Solemnidad de Pentecostés

Ciclo C – 2019

Hch 2, 1-11 / Sal 104 (103) / 1Co 12, 3b-7. 12-13 // Secuencia // Jn 20 19-23

 

«Paz a vosotros» (Jn 20, 19).

 

Monición de Entrada

Bienvenidos, hermanos, a la celebración del Amor de nuestro Dios. Hoy es la fiesta del Espíritu, el cumpleaños de la Iglesia, el cumplimiento de las Promesas de la Escritura: hoy es Pentecostés. Recibir el Espíritu del Resucitado es llenarnos de nueva alegría para comunicar el Evangelio y hacerlo vida en nuestra cotidianidad. Que el mismo Espíritu nos impulse a presentar nuestra alabanza perfecta al Dios que es Padre, Hijo y Espíritu Santo.

Con el gozo de los hijos de Dios, iniciemos la santa misa.

 

Monición a la Liturgia de la Palabra

La Palabra de Dios, creemos verdaderamente, ha sido inspirada por el Espíritu. En ella, él mismo está presente para llenar nuestros corazones de paz y de la alegría del encuentro con nuestro Dios, quien, resucitado, nos señala el camino hacia el Padres y la nueva evangelización.
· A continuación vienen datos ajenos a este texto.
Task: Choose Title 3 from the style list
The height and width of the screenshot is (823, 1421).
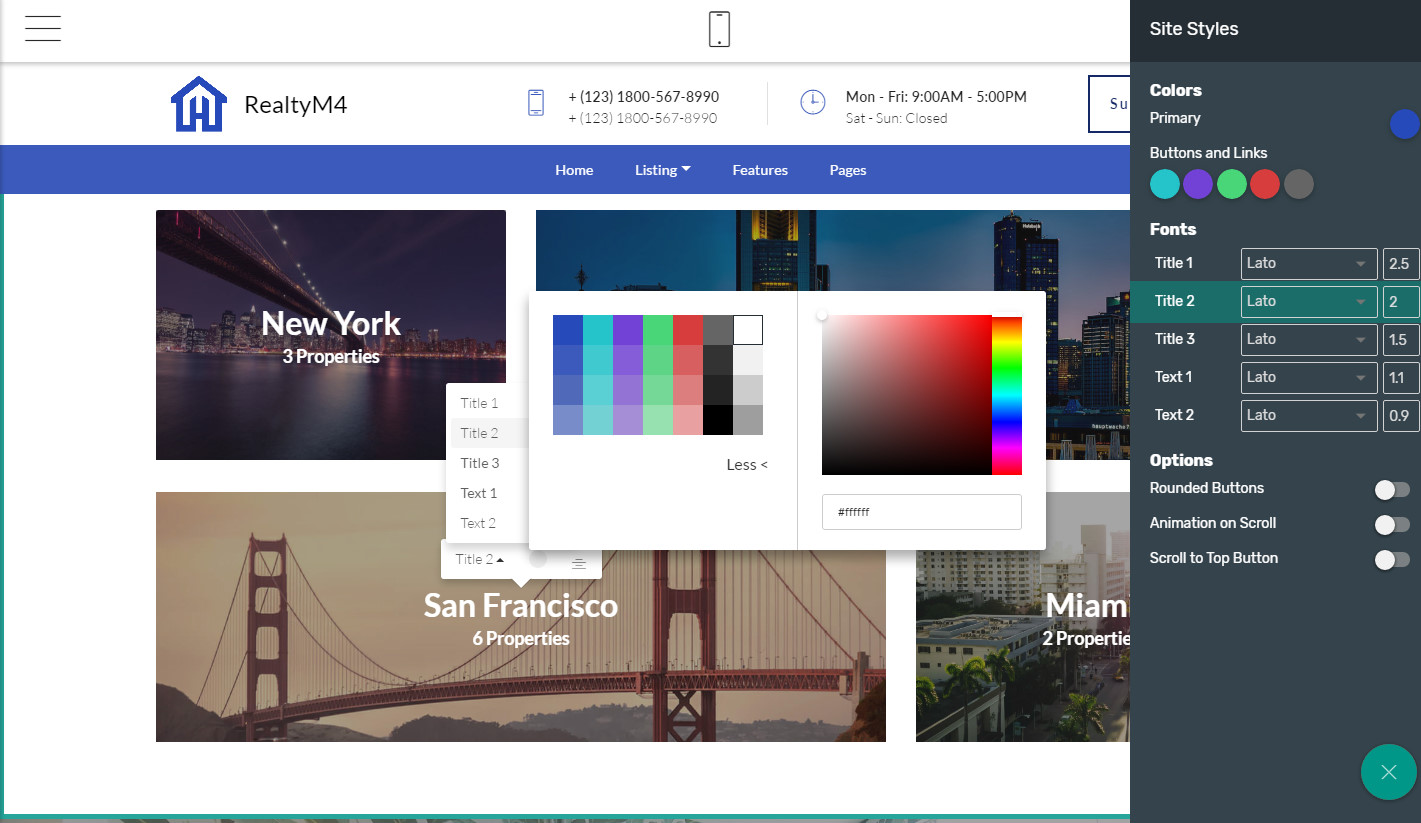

Escuchemos la voz del Espíritu para dar frutos de esperanza y reconocer que «Jesús es el Señor». Escuchemos.

 

Oración de los Fieles

R/.  Espíritu Santo, renueva la faz de la tierra.

1) Que tu Iglesia, conserve, por la fuerza del Espíritu Santo, la alegría Pascual; y así, unidos en comunión con el Papa, manifieste al mundo el don de la paz del resucitado.

2) Que nuestro país, animado por la acción del Espíritu de Dios, sea lugar donde florezca la justicia para cada persona, la hospitalidad y la benignidad.

3) Que nuestros hermanos que padecen la persecución a causa de la fe o quienes viven condiciones hostiles para vivir a plenitud la relación con el Resucitado, encuentren por el Espíritu Santo, formas nuevas para mantenerse en la esperanza del Evangelio.

4) Que nuestra comunidad parroquial, que ha vivido con intensidad la Pascua, mantenga viva, con el auxilio del soplo de Dios, la llama de la caridad y la fe.

 

Monición al Ofertorio

En este pan y vino, en la reunión de nuestra Iglesia y en la proclamación de la Palabra se hace presente el Resucitado quien dinamiza los corazones. Que al ser llevados al altar nuestros afectos, trabajos y sueños, veamos cómo el Espíritu de Dios nos sustenta y renueva nuestra vida como bautizados.

Movidos por el Espíritu, hagamos nuestra ofrenda.

 

Monición a la Comunión

En el altar, el resucitado nos congrega y sopla sobre nosotros el don de su Espíritu para llenarnos de su paz. Que, al comulgar con Él, seamos instrumentos de esta paz y sembremos esperanza donde no la hay, la luz pascual donde se apaga la dignidad de la persona y la fe.

Acerquémonos, movidos por el Espíritu De Dios, a comulgar.